**Extracto de página:**
=======
Era el primer viernes al mediodía (el rezo más importante) sin Bachar El Asad en el poder y en una de las mezquitas más grandiosas del mundo, la omeya de Damasco. El escenario perfecto para que el nuevo primer ministro, Mohamed Al Bashir, presentase a los fieles apelotonados (no cabía un alfiler) su visión de Siria, una vez derrocado el dictador, poniendo fin a 13 años de guerra civil y medio siglo de dinastía familiar. Al Bashir era el primer ministro en Idlib (el reducto rebelde del que partió la exitosa ofensiva relámpago) y ha asumido ahora la jefatura del Gobierno de todo el país de forma interina, para liderar una transición hasta marzo de 2025. Subido al minbar (púlpito) y con una audiencia en silencio, ha lanzado un mensaje conciliador. Ha pedido “reconciliación”, en un momento en el que se registran asesinatos de venganza puntuales y las minorías (sobre todo los alauíes de los que provenían los Asad —y apuntalaban el régimen—, además de los cristianos) temen por el futuro, pese a las garantías de palabra de los nuevos dirigentes.
“Sed misericordiosos”, ha dicho Al Bashir, al recordar que la construcción del nuevo Estado sirio es tarea de “todos” y que la “victoria” en la guerra, consumada el pasado domingo, les otorga ahora una gran “responsabilidad” para “abrir una nueva etapa de justicia y dignidad”. “La liberación de Siria no será un solo un cambio de autoridad. Sería un Gobierno de la libertad y la dignidad”, ha señalado. “Ojalá”, ha añadido, “se convierta en un lugar seguro y estable” y “vuelva a su lugar entre las naciones”.
Después, han rezado la oración fúnebre por “los mártires y los presos” del medio siglo en el que los El Asad gobernaron con mano de hierro. Lo hicieron en detrimento de la mayoría suní, para la que la mezquita omeya es un símbolo universal.
La nueva Siria se abre paso estos días entre la euforia de unos, el temor de otros, y la incertidumbre de todos. En el zoco de Damasco, los tenderos pintaban de blanco desde la mañana las persianas de los comercios, tapando la antigua bandera del derrocado régimen, que tiene dos estrellas, en vez de tres. Es, aseguraban, el color de la paz. Otras tiendas han optado por pintar en el medio la tercera estrella.
Ahmed Sharaa, el líder de Hayat Tahrir Al Sham que, bajo el nombre de Abu Mohammed Al Julani, lideró la ofensiva relámpago desde Idlib, había llamado a la población a congregarse este viernes en distintas partes del país para celebrar (sin disparos al aire) el fin del régimen de El Asad y centrarse ya en la construcción de nueva Siria. En Damasco, el epicentro fue esta tarde la Plaza de los Omeyas y su petición, bastante respetada, salvo algunos disparos puntuales, que afeaban las madres, porque asustaban a los niños.
Las estrellas eran, sin duda, los excombatientes, en una mezcla de rifles y selfis muy propia de la Siria de 2024. Subidos a vehículos y en uniforme militar (algunos aún encapuchados, aunque ya no les haga falta), no tenían un segundo sin que algún joven (muchos de ellos chicas) se retratasen con ellos o les pidiesen el fusil para posar sosteniéndolo. Usando un símbolo universal, algunos combatientes (reconvertidos a toda prisa en la nueva autoridad) colocaban rosas en el cañón de los rifles. Muchos padres pintaban la nueva bandera en la mejilla a los niños.
=======
**Datos:**

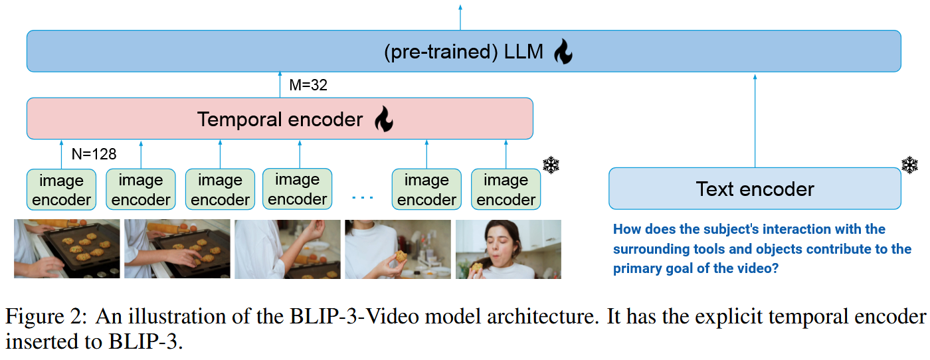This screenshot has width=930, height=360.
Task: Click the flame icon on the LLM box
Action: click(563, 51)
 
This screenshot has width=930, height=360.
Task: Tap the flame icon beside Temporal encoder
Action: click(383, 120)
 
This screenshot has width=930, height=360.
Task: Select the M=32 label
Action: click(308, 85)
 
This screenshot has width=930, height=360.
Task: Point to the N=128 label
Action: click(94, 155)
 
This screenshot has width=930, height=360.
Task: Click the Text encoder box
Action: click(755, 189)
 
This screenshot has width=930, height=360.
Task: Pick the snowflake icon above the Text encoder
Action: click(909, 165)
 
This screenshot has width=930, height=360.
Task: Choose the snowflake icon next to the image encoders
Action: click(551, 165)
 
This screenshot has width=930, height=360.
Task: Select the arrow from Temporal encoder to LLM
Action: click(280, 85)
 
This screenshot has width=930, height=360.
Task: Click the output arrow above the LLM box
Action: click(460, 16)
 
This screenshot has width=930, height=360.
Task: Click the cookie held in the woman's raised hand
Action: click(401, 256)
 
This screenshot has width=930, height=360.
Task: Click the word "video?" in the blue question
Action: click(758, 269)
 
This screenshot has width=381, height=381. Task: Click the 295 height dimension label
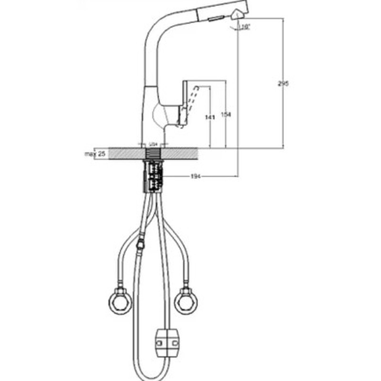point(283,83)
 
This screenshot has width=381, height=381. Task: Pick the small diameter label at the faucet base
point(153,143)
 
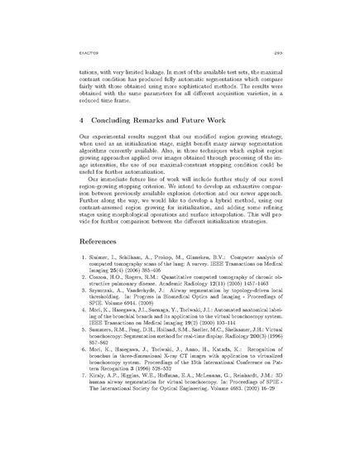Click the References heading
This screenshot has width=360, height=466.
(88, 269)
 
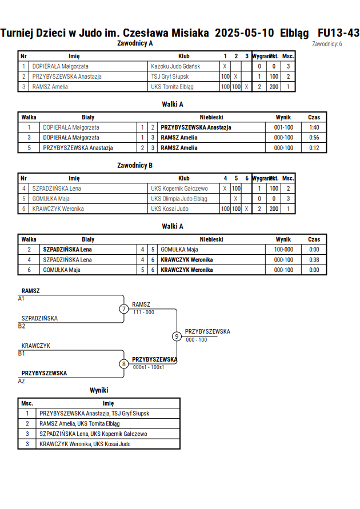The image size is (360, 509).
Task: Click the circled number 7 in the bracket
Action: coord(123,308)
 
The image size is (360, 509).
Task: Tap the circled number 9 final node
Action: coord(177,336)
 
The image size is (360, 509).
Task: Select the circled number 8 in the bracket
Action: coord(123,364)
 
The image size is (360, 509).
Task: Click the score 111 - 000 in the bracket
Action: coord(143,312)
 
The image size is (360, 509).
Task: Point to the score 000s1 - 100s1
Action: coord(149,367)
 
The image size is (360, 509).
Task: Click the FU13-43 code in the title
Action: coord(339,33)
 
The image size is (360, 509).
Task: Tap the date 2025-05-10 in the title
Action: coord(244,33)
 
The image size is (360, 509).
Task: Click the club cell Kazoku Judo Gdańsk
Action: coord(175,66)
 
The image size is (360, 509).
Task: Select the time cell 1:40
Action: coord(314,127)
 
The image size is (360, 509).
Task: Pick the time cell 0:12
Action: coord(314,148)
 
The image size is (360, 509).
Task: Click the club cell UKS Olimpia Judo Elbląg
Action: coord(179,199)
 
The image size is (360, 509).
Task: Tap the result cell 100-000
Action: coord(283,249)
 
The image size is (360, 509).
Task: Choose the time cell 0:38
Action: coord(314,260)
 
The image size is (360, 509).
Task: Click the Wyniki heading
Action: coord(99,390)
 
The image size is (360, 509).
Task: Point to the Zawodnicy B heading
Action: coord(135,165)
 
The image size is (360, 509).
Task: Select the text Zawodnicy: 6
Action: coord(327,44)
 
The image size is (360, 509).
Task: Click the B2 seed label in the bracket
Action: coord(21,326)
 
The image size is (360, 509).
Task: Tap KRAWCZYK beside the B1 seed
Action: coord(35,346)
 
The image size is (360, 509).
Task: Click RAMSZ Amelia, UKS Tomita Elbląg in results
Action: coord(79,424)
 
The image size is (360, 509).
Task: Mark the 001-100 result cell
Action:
=======
**Serie de ejercicios:**
A - Responde estas preguntas según el texto sobre Siria:
(i) ¿Hasta cuándo debe liderar Al Bashir la transición?
(ii) ¿De qué color pintaban los tenderos del zoco de Damasco las persianas de los comercios?
(iii) ¿Qué colocaban algunos combatientes en el cañón de los rifles?
B - Por favor, retoma el texto sobre Siria y continúalo a partir de su última frase.
Las líneas no tienen relación con el texto sobre Siria.

**Respuestas en orden:**
A -
(i) Hasta marzo de 2025.
(ii) De blanco.
(iii) Rosas.

B -
La sensación colectiva era de celebración ligera. Imperaban los banderines con tres estrellas y el cántico “Alza la cabeza, eres un sirio libre”. Data del principio de la Primavera Árabe. Se escuchó, cambiando el país, en las calles de Libia o de Egipto y, 13 años más tarde, lo canta aquí la multitud. Amani Aboud, de 35 años, seis de ellos en las cárceles de El Asad, por “terrorismo” (ayudar a pasar armas a los rebeldes) admite que, cada día, se levanta creyendo que El Asad sigue en el poder. “Ha sido todo tan rápido que a menudo pienso que es un sueño”, añade. “No temo el futuro. No hemos hecho una revolución para acabar temiéndolo. La nuestra, simplemente, ha llegado con retraso”.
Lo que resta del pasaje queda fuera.